If the Christian wants to know what it would take for me to believe in "god," make this part of the question and give me a precise definition of this god. Which god are you asking about? It is not enough to simple say "the Christian god" or "the god of the bible." Images of the Christian god range from a loving entity which is personally involved in the affairs of humankind to a wrathful, jealous god who kills regularly over minor offenses. It should also be noted that there are many versions of the Christian bible. Are we talking about the New Testament god exclusively and pretending the Old Testament god is irrelevant? If you really want to know what it would take for me to believe, we must first agree on exactly what it is I am being asked to believe. What attributes does this god have? Is this god omniscient, evil, powerful, what? In short, your question is unanswerable unless you define this god clearly enough that we are talking about the same thing.
Some Christians will protest that it is not possible to define their god or that their god is "unknowable." Such responses render the question moot. When encountering such a Christian, the atheist is advised to point out the absurdity of asking someone what it would take for them to believe in something unknowable and without definition. A Christian who claims to believe in something without definition is claiming to believe in a meaningless nothingness, and I see little that would compel me to join them in such a belief.
Assuming we get through the first requirement, and this is unlikely considering that many Christians seem to know fairly little about what they claim to believe, we come to the second requirement:
2. The god articulated above must be logically coherent.
If the Christian has met the first requirement, we have a clear statement of what "god" is and is not. We have a list of god's essential properties. Now we can move to the task of making sure that these properties do not contradict one another. The god in which we are being asked about cannot be a logical impossibility like a square circle. If our god is supposed to be omniscient, how is this reconciled with free will? If our god is supposed to be both all powerful and perfectly good, we consider the problem of evil. Only after eliminating the possibility of logical contradiction can we move forward.
Part of what we're doing here is figuring out the scope of the theistic burden of proof. If I am being asked what it would take for me to believe in a god named Norman who lives in Nashville, TN, and earns a living by repairing golf carts, the Christian's burden of proof might be relatively small. A trip to Nashville might end up being all that is necessary. On the other hand, asking me to believe in a supernatural entity who exists outside of time and space but somehow continues to meddle in human affairs, killed his son (who was somehow a part of him), etc. will have a massive proof burden. To paraphrase Carl Sagan's famous statement, extraordinary claims do indeed require extraordinary evidence.
3. I require evidence to support the belief claim, proportional to the extraordinary nature of the claim.

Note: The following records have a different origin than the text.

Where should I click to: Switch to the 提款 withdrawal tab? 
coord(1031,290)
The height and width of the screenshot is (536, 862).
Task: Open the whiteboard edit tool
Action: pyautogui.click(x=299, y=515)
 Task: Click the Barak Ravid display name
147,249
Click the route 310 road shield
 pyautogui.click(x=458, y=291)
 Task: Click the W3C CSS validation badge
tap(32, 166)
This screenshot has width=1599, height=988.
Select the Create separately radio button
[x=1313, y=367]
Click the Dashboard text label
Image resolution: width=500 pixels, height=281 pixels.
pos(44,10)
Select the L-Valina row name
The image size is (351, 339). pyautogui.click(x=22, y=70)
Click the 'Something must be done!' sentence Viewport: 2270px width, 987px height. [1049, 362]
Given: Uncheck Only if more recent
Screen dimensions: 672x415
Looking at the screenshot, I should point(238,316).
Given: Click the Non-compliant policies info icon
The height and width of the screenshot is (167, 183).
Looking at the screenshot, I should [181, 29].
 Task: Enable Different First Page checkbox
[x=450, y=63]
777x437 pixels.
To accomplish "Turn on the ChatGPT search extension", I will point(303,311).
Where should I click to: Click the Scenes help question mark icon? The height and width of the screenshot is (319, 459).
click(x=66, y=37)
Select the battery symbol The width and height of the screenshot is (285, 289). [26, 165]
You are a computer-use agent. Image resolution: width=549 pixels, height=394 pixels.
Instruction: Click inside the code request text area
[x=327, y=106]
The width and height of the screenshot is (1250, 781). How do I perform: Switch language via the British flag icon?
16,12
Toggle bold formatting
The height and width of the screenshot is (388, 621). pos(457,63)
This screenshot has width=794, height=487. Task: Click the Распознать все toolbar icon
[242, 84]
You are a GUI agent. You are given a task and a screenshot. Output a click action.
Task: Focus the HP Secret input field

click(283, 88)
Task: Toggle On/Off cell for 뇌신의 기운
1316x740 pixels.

Many atheists like to jump directly to this step. Given that the Christian has no evidence for his or her belief and not all atheists are sufficiently familiar with philosophy to grasp the importance of the first two steps, this is understandable. Still, without the first two steps, we typically end up talking about two very different sorts of gods and accomplish little. Only after we've properly clarified the belief claim and made sure it survives rational scrutiny, does it really make sense to consider the evidence.
At this stage, most Christians will attempt to frame the question by asking what sort of evidence I would require to believe in the sort of god we have now defined. I would respond that I require two levels of evidence. First, I want the Christian to provide me with some unambiguous evidence that supports the existence of the god we've been discussing - not just some random god but the one we've defined thus far. I set this burden fairly low for my goal at this stage is simply to provide the Christian with the opportunity to provide some clear evidence that supports the existence of their particular god. I do not expect them to be able to do this, for I have encountered no evidence whatsoever to support a god even remotely resembling the Christian god.
Should this somehow be accomplished, we can entertain the second level. At this point, I'd require clear evidence in proportion to the belief claim. Given the extraordinary nature of the typical theistic claim, this is likely to require a minimum of unambiguous "miracles" involving clear violations of natural laws witnessed by multiple witnesses at the same time. But since mass delusions are known to happen from time-to-time, we'd also need independent verification, replication, and so on. The fantastic nature of the claim requires us to set the requirements awfully high here. We'd likely need clear evidence that something was happening that could only be explained by a major violation of the laws of nature. That is, we'd need something that could only be due to the work of this particular god. Merely identifying a phenomenon without a clear scientific explanation would not be even close to sufficient.
What would it take for me to believe in your god? Simple. I'd need a clear definition of your particular god and its essential properties. I'd need to verify that these properties were not in any way logically impossible or contradictory. Finally, I'd need unambiguous evidence in proportion to your claims.
There's only one small problem with this. Any Christian who accomplished it would have destroyed faith in the process. With the sort of evidence required for us to rationally believe in gods, faith would be irrelevant.